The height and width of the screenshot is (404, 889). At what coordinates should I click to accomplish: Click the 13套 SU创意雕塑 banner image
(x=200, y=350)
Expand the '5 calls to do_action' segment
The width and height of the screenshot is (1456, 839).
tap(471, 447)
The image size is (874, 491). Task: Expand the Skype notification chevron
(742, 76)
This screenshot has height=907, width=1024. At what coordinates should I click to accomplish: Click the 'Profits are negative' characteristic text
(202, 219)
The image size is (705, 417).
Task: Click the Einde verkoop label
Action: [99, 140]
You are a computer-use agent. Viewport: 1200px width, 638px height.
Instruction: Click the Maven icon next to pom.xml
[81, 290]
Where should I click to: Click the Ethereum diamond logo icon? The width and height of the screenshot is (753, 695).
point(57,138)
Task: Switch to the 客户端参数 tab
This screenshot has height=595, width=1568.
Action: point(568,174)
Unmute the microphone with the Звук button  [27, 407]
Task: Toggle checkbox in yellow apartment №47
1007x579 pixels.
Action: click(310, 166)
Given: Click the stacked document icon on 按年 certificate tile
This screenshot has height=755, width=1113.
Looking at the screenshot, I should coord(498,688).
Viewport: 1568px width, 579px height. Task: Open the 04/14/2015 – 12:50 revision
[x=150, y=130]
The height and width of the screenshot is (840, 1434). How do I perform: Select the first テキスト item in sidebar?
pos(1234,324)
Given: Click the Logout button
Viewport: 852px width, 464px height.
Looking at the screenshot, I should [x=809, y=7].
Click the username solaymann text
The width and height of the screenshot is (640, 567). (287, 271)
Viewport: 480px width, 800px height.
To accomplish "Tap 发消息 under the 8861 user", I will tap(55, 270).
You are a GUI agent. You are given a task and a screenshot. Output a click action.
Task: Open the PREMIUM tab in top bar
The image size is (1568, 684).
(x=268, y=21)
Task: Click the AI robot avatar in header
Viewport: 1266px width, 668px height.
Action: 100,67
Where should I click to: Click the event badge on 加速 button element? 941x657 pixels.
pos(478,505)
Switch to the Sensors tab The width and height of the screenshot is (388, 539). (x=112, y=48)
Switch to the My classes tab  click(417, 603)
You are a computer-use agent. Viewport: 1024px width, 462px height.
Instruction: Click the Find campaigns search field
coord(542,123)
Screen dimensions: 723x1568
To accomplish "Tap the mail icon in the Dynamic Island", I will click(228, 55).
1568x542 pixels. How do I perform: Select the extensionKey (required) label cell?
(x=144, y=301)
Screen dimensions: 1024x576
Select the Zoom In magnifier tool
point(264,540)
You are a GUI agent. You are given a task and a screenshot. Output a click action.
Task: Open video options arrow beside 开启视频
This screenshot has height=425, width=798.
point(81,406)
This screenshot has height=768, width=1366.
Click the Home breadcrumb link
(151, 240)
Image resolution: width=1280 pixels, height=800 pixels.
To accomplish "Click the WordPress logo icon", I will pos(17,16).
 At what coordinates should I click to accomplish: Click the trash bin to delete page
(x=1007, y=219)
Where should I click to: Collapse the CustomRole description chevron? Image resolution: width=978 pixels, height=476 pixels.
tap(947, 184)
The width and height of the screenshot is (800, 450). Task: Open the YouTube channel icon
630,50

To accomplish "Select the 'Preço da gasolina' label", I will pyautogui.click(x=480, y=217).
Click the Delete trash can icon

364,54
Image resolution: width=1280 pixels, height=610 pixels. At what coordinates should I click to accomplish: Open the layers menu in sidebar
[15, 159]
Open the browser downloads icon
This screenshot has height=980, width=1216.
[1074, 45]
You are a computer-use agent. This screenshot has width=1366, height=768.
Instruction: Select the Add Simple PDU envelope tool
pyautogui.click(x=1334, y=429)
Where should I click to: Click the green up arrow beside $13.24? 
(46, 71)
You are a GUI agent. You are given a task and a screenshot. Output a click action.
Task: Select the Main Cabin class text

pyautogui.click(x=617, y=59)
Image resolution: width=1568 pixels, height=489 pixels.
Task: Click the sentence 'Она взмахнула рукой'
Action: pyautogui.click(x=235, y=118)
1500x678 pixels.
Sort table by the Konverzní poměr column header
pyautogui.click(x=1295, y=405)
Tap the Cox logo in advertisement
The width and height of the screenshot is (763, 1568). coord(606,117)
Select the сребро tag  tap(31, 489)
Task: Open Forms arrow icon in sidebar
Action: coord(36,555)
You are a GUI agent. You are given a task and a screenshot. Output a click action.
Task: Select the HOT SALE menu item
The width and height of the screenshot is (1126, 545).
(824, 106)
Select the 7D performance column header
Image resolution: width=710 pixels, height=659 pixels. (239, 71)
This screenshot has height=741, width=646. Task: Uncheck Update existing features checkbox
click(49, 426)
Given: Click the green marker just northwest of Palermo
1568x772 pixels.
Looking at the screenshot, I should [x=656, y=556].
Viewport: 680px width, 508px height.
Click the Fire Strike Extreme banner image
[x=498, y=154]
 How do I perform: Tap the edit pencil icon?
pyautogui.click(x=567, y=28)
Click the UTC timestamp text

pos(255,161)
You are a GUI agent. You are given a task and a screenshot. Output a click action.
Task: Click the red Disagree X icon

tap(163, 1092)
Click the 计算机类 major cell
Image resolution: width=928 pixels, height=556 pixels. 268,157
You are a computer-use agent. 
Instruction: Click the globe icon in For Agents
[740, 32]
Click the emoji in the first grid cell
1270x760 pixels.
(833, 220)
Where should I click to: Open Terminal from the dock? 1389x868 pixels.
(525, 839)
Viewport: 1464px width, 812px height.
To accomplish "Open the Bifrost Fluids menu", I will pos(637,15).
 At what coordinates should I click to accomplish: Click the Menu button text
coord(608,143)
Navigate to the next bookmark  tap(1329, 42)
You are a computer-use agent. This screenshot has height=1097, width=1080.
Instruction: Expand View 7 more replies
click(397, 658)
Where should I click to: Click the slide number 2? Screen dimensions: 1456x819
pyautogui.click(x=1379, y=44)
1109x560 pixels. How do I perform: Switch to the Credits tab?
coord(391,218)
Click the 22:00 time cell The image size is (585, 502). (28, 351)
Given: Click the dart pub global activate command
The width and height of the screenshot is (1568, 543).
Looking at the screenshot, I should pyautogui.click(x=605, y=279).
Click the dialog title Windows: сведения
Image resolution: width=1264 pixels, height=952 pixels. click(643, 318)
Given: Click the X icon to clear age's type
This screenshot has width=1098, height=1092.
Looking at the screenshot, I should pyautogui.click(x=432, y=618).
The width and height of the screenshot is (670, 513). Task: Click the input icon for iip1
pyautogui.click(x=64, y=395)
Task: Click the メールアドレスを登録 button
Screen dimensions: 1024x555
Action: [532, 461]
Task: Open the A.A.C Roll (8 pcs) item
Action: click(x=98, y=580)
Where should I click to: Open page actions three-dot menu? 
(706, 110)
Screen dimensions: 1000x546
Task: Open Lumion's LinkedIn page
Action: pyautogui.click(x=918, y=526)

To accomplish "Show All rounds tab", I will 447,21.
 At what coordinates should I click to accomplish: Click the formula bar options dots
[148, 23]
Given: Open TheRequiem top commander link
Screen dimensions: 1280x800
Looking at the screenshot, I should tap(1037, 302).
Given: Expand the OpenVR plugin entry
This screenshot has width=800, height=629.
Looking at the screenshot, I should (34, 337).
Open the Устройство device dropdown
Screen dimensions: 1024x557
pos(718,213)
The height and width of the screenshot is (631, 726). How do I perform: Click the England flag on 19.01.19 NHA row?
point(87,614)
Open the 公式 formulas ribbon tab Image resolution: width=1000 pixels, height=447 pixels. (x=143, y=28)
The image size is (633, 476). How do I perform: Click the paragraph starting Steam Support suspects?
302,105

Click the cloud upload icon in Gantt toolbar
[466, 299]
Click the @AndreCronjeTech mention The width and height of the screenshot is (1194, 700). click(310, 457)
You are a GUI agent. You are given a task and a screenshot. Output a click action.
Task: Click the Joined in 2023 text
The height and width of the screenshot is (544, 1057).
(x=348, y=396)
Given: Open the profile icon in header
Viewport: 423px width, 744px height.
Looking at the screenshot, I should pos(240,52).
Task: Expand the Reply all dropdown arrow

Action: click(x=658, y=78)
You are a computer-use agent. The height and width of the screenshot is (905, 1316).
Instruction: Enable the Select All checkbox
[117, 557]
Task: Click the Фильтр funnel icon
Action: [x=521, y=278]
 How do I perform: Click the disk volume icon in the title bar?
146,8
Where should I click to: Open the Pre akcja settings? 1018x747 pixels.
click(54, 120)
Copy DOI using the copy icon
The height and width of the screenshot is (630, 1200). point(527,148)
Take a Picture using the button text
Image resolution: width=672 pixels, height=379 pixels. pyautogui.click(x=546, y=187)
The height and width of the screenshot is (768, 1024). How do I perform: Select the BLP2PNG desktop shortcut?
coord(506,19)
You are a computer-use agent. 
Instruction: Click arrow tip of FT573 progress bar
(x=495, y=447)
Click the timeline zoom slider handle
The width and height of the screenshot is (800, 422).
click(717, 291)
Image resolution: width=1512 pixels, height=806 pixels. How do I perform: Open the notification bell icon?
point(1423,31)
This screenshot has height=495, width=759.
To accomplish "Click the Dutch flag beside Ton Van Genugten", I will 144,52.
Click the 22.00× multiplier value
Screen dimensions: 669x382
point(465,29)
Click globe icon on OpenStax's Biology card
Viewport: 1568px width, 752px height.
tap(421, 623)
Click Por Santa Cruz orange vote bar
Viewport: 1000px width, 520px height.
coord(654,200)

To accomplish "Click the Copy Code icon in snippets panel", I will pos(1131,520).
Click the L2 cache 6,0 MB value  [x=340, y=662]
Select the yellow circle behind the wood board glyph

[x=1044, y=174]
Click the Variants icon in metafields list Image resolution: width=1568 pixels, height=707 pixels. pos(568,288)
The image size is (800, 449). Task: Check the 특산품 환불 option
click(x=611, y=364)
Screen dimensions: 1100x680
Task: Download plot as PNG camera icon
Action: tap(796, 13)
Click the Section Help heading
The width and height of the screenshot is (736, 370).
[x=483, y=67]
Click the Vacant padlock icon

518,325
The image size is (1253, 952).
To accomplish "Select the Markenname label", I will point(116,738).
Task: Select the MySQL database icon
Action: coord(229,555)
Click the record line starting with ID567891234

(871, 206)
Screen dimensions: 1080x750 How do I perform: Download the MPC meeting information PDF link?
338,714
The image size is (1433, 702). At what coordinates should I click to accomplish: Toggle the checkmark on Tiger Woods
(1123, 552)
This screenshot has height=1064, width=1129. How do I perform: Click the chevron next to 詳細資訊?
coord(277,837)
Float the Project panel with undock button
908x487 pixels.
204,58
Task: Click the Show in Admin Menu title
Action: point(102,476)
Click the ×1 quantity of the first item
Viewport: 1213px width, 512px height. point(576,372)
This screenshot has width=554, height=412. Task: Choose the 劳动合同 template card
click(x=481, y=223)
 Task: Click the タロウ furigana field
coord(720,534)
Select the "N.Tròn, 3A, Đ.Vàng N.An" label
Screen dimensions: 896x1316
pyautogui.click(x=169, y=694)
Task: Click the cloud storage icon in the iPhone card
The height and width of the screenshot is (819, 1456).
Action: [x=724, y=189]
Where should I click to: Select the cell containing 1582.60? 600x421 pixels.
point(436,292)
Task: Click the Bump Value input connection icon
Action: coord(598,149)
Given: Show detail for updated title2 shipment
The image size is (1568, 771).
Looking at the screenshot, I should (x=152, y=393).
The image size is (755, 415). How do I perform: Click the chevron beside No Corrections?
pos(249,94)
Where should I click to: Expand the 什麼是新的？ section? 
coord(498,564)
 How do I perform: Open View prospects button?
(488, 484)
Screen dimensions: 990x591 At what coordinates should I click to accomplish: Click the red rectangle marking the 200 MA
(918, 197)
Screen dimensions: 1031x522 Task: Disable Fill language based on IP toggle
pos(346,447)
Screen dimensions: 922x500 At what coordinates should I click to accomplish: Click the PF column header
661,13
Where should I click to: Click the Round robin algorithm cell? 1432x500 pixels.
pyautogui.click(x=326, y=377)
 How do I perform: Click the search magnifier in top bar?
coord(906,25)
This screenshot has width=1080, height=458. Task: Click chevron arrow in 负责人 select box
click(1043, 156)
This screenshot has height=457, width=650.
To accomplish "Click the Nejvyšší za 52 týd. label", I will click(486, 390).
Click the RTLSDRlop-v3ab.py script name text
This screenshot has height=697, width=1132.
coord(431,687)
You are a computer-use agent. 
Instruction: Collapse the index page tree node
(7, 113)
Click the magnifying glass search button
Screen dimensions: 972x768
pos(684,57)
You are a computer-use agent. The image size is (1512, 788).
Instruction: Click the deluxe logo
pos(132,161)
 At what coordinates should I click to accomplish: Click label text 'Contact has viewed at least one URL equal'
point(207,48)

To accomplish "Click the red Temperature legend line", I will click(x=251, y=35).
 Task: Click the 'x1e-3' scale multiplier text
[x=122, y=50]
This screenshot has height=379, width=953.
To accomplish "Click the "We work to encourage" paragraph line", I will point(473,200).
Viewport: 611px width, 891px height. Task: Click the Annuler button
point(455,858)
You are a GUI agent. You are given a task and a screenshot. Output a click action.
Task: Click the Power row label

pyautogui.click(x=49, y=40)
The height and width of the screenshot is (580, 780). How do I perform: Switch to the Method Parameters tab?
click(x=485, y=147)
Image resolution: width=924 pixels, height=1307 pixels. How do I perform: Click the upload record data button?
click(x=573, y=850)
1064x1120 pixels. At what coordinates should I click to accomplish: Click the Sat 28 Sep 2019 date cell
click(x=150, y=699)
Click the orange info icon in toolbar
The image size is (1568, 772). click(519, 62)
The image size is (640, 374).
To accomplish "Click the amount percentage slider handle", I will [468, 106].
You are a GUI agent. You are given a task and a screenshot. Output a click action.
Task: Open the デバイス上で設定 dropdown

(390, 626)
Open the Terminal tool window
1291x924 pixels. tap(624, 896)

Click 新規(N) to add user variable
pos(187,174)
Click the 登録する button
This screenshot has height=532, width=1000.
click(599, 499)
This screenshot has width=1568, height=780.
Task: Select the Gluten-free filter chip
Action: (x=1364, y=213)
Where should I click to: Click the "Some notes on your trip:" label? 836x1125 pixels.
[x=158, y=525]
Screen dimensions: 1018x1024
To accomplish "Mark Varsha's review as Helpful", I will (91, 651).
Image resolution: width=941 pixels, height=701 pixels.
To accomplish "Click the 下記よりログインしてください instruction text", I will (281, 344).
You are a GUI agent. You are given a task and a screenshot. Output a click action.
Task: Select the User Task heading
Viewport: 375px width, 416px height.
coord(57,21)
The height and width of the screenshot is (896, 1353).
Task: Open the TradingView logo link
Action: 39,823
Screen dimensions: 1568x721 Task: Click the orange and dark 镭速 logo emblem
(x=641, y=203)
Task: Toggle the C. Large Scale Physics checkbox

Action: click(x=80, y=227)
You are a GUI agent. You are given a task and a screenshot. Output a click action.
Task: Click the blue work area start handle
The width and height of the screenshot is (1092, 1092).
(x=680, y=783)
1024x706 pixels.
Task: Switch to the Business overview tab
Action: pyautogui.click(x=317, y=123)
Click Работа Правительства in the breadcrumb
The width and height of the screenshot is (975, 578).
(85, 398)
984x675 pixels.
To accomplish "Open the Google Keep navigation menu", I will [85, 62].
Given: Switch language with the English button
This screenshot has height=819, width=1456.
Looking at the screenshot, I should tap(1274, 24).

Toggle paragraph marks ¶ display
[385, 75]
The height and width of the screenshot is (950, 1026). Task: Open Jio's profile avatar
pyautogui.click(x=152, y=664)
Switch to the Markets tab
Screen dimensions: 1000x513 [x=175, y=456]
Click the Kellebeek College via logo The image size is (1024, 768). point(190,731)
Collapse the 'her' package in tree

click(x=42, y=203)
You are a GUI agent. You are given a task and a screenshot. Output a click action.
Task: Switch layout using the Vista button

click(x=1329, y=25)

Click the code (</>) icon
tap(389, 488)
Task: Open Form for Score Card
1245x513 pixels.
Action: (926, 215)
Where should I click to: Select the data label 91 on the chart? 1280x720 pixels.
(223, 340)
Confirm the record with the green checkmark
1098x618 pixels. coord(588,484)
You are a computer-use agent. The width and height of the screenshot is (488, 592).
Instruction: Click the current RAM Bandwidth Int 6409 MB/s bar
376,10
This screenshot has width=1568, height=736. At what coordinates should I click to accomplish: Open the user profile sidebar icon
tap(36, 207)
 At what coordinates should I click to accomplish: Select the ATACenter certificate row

══════════

TRY IT
Whenever a line of the listing above holds the string "panel", include it in the count, and report only the final number.

ANSWER TO THIS TASK
2